Total number of species at site

Species Observed

(Counts for individual species not yet available)

Carbon Run (next to strip pond)

1

CC

Tributary to Carbon Run at Site 41

1

CC

Carbon Run at Shamokin Cr

1

CC

Shamokin Cr above and below Carbon Run

0

none

Shamokin Cr above Quaker Run

0

none

Quaker Run above Shamokin Cr

0

none

Shamokin Cr above Rte 61 (at Rte 54)

0

none

Shamokin Cr at USGS gage (Tharpetown - above dam)

0

none

Shamokin Cr at USGS gage (Tharpetown - below dam)

6

CC,SF,FF,WS,PS,BB

Shamokin Cr at Sunbury (below Rte 61)

11

CC,SF,FF,WS,PS,SH,HS,RB,GS,GSH,SB

For example, at the last site in the table, 11 different species were found. Data on the number of individuals of each species are not presented here.

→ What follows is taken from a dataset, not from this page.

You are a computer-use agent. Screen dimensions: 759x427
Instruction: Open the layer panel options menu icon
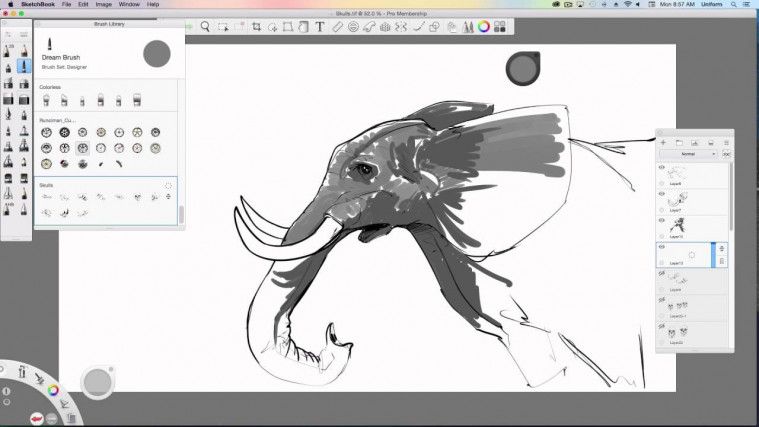726,143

CC = Creek Chub, SH = gizzard shad, SS = spottail shiner, SF = spotfin shiner, FF = fallfish, WS = white sucker, HS = hogback sucker, RB = rock bass, GS = green sunfish, GSH = green sunfish hybrid, PS = pumpkinseed, SB = smallmouth bass

The chemistry and flow at the two Tharpetown sites are the same. The dam associated with the gaging station apparently acts as a physical barrier to the migration of fish. The downstream side of the dam may act as a preferred habitat due to highly oxygenated water. The dam was built to allow accurate flow rate monitoring, which is important to scientific studies of the watershed.